Glenn Beck, the popular Fox News host, has a red telephone on his desk that never seems to ring. Every now and then, in a moment of acute frustration, he will pick it up and give the camera his trademark pleading-puppy look.
What Mr. Beck wants to hear from the phone are answers, and he wants to hear them from the highest authority in the land: the phone, he says, is "a dedicated line right to the White House." And when Mr. Beck gets things wrong, he wants his antagonists on Pennsylvania Avenue to correct him. But "They don't call. They're not going to call."
One of the specific answers Mr. Beck wanted, on one of the days I watched his program last week, had to do with White House Communications Director Anita Dunn, who has been caught on film quoting one of those Mao Zedong aphorisms that wouldn't look out of place on a motivational poster. She also remarked that Mao was one of her "favorite political philosophers," an honor the Chinese Communist shared with Mother Teresa.

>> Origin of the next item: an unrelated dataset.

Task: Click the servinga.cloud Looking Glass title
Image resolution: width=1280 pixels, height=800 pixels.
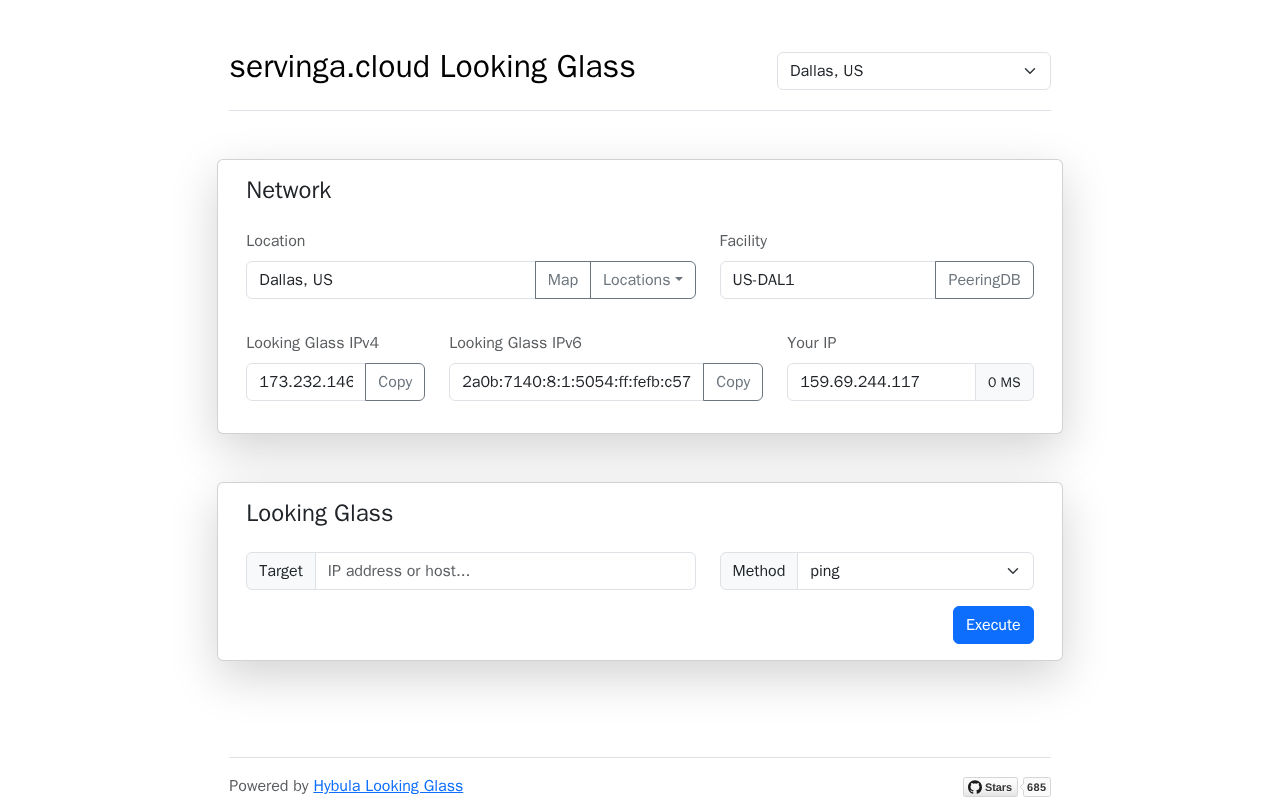Action: pyautogui.click(x=432, y=67)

Obviously Ms. Dunn was yet another person who deserved to be added to the long list of radicals that Mr. Beck had uncovered within the government.
What's more, no one would call that red phone to reassure Mr. Beck, to tell him that the Obama administration isn't crawling with traitors or to explain why his many nightmare scenarios will not actually come to pass.

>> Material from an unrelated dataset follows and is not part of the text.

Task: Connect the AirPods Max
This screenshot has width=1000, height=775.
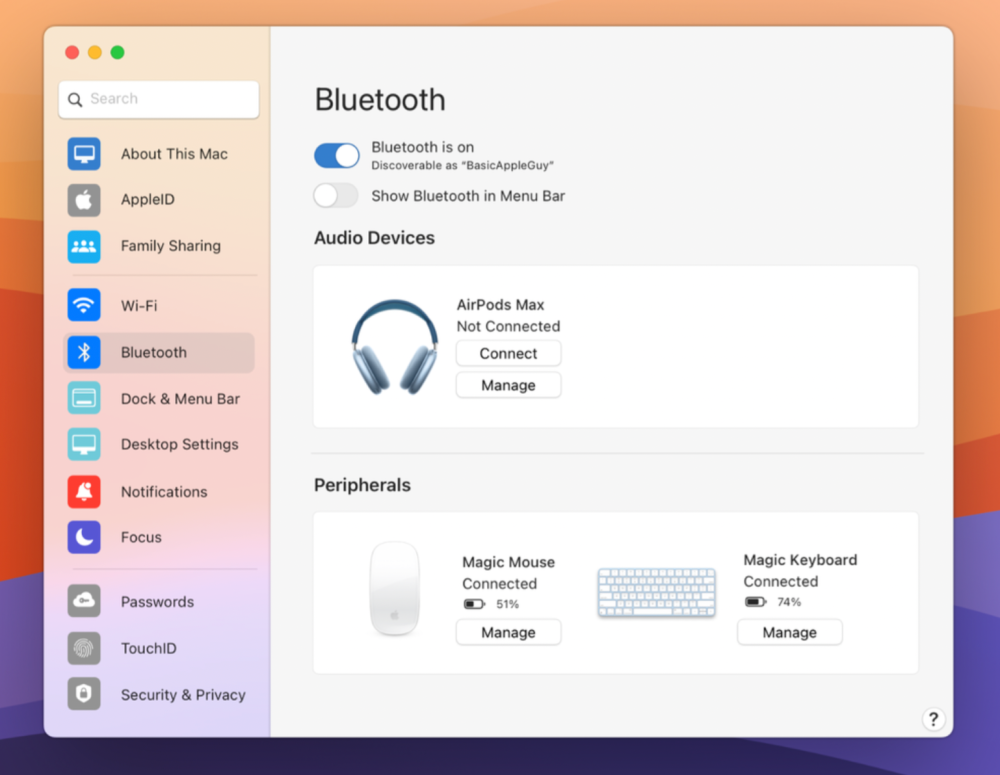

"They won't call me," he tells the camera. "Communists, revolutionaries, socialists, Marxists, followers of Chairman Mao appointed by Obama to the executive branch in positions of the government—call, call me. Explain it. Explain it any other way. Call me, right now."
Yet there the mute telephone sits, a quiet symbol of Middle America's frustration. The diabolical liberals in the White House refuse even to acknowledge our queries. "Their silence is their answer," the host sighs.

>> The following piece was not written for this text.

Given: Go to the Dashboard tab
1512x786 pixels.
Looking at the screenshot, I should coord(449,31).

Is it really? On Monday I wrote to an old friend, Robert McChesney, a professor of communications at the University of Illinois who has been a frequent target of Mr. Beck in recent weeks for his left-wing views and also for co-founding Free Press, an advocacy group on media policy. Did Mr. McChesney get a chance to respond on the red phone or any other way? No. "He never asked me or Free Press to call the red phone," Mr. McChesney wrote me.
Then I emailed Mark Lloyd, the Chief Diversity Officer at the Federal Communications Commission. Mr. Beck has attacked Mr. Lloyd numerous times in recent weeks, repeatedly airing video clips in which he appears to hold noxious views. Did Mr. Lloyd get a chance to call the red phone? "No, no one gave me a phone number to call Beck."
Nor should Mr. Beck require a phone call from the White House to understand that lots of people, including conservatives, have cited Mao and Lenin and other such demonic figures in all sorts of contexts, and that they aren't always careful, when so citing, to point out what bad people these were.
No discerning person would conclude from Ms. Dunn's dimwitted remark that she is a Maoist. That would require more evidence—and that's what makes Mr. Beck's pantomime fear and trembling so odious: He doesn't appear to be interested in further evidence, or really any evidence that doesn't serve his shtick.
Consider a few of the other grand assertions tossed out by the panic-peddling host last week: that the cause of last year's financial crisis was pressure exerted by Acorn and "the people in Washington" on otherwise-reluctant mortgage lenders; that the cause of the inflation of the 1970s was President Jimmy Carter's quest for a "socialist utopia."
These are postulates that it is only possible to believe after you have utterly closed yourself off to conventional ways of knowing, after you have decided that the reporting and analysis and scholarship on these subjects are not worth reading, and that you will choose ideological fairy tales over reality until the day a magical phone call comes from on high.
What Mr. Beck's silent phone really symbolizes is a new kind of ignorance, a coming high-tech dark age in which people can choose to blow off professional standards of inquiry; in which they can wall themselves off with cable TV and friendly Web sites, dismiss what displeases as liberal bias, and demand that any contrary view be transmitted to them via telephone call from the president himself.
Why not let Mr. Beck and his viewers have their fun? Because ideas have consequences. Maybe, as many believe, Glenn Beck is indeed the future of the conservative movement. From tea parties to town-hall meetings, thousands are signing up and fitting themselves out with their very own hotline to nowhere.